I don't have any idea. I hope it's nothing serious and the visit to the vet will take care of it.


----------



## xellil (Apr 4, 2011)

CavePaws said:


> Sending miss snorkels lots of positive vibes. I agree, definitely see if you can get a scale to weigh her yourself! I'm a worry wart too and when I see just about anything out of the usual with my dogs you can bet I'm going to be researching the symptoms as quick as I can. My boyfriend calls me "Google Girl", I need a cape and everything. Keep us updated! As a side note, Puck looks sort of bloated sometimes as well, chicken tends to make him really gassy for some reason and he starts whining and freaking out when he has gas. You can hear his stomach gurgling and all. Does she seem like she might be gassy?


yes, she's definitely been gassy a few times. She had some stinky farts which she usually doesn't and I heard her stomach gurgling too! I think I was super overfeeding her. But she hasn't gurgled or farted since I cut her food down a little bit although it's still higher than normal. I'll get a scale. 



> Consider the calorie content of the food. For example, venison and fish have significantly fewer calories than beef and most pork. Also, consider the amount of sodium. There may be a high natural sodium content in the water. If there is no logical solution have a complete thyroid panel done. Then, look for other possibilities.

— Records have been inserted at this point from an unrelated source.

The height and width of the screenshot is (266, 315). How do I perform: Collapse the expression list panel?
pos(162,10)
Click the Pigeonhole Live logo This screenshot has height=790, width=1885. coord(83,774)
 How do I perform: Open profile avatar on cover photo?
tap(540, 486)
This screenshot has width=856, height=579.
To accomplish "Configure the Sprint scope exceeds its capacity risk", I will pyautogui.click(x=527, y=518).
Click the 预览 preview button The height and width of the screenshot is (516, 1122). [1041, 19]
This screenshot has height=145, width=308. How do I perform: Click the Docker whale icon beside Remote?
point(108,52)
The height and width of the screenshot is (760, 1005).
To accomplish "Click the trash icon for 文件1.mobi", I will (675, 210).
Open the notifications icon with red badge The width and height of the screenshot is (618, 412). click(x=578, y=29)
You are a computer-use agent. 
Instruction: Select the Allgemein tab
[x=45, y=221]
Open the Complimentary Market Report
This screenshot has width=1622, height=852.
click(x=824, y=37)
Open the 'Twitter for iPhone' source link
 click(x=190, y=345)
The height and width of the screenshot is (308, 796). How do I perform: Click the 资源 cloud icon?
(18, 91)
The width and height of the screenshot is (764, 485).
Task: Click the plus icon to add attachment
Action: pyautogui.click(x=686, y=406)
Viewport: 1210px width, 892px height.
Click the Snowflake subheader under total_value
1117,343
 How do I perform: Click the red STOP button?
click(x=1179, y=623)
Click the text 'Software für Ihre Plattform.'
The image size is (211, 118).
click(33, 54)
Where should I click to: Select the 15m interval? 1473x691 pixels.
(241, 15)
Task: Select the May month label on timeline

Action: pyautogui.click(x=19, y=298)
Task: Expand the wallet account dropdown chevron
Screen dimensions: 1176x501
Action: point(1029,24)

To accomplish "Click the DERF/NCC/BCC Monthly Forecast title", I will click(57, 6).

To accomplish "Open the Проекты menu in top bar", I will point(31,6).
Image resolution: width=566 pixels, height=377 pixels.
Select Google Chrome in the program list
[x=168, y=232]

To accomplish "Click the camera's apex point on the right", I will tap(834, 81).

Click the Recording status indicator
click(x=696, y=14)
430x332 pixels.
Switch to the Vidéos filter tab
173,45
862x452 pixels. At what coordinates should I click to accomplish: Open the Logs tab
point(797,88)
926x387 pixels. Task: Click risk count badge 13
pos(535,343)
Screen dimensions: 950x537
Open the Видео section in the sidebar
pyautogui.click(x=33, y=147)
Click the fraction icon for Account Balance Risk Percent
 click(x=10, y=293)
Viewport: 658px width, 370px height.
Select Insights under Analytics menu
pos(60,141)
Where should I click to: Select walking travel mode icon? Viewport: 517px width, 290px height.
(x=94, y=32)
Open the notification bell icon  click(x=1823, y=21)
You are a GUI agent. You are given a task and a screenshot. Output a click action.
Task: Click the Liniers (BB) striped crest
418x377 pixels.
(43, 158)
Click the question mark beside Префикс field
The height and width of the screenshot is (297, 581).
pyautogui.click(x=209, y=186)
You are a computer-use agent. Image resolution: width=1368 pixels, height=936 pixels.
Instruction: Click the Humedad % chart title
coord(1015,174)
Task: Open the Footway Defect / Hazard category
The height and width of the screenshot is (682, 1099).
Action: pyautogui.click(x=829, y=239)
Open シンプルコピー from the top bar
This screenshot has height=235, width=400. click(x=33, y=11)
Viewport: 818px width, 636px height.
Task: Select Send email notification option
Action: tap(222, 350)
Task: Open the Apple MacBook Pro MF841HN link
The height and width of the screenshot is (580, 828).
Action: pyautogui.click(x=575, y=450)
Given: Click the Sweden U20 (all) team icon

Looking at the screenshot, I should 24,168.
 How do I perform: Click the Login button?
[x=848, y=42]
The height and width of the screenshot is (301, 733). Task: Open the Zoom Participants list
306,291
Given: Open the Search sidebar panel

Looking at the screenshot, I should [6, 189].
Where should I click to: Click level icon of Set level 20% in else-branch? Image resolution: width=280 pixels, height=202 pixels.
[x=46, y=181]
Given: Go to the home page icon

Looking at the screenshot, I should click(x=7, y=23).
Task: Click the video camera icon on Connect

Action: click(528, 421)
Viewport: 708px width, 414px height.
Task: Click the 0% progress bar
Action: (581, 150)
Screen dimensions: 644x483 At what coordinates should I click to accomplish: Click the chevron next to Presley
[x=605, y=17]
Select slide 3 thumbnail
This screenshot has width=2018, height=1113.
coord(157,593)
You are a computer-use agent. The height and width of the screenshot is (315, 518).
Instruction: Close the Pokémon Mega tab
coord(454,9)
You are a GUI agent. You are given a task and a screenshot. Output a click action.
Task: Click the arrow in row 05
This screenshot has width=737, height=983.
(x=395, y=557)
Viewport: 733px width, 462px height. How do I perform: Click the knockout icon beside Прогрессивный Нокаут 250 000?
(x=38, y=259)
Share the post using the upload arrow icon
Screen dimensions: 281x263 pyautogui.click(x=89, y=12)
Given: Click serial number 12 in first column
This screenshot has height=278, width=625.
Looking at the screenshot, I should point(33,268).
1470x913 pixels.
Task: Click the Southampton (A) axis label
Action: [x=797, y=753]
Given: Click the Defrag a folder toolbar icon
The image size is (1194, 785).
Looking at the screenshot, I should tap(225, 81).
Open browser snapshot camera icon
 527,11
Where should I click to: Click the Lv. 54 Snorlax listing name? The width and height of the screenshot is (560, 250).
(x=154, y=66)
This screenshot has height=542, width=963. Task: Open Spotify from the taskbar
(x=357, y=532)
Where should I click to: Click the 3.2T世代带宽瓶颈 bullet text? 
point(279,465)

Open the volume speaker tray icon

she's been getting beef mostly, with some fish and her ground up turkey with bones but I've been trying to feed her fatty rich meat. It doesn't have any added sodium but it's hard to know how much is there naturally.

She's had a thyroid panel done at least three times but I can't remember the last time. It's probably been a year or so. I should get them to check again, thanks.

Unfortunately, the pumpkin never worked for her anal glands. On dry food she got alot of pumpkin and green beans and they still never expelled themselves. I'm going to try it again in a few days. her poop has never been normal, either. She struggles to poop every single time. Sometimes I think she must have some physical deformity in her rear end so things don't pop out back there like they should. 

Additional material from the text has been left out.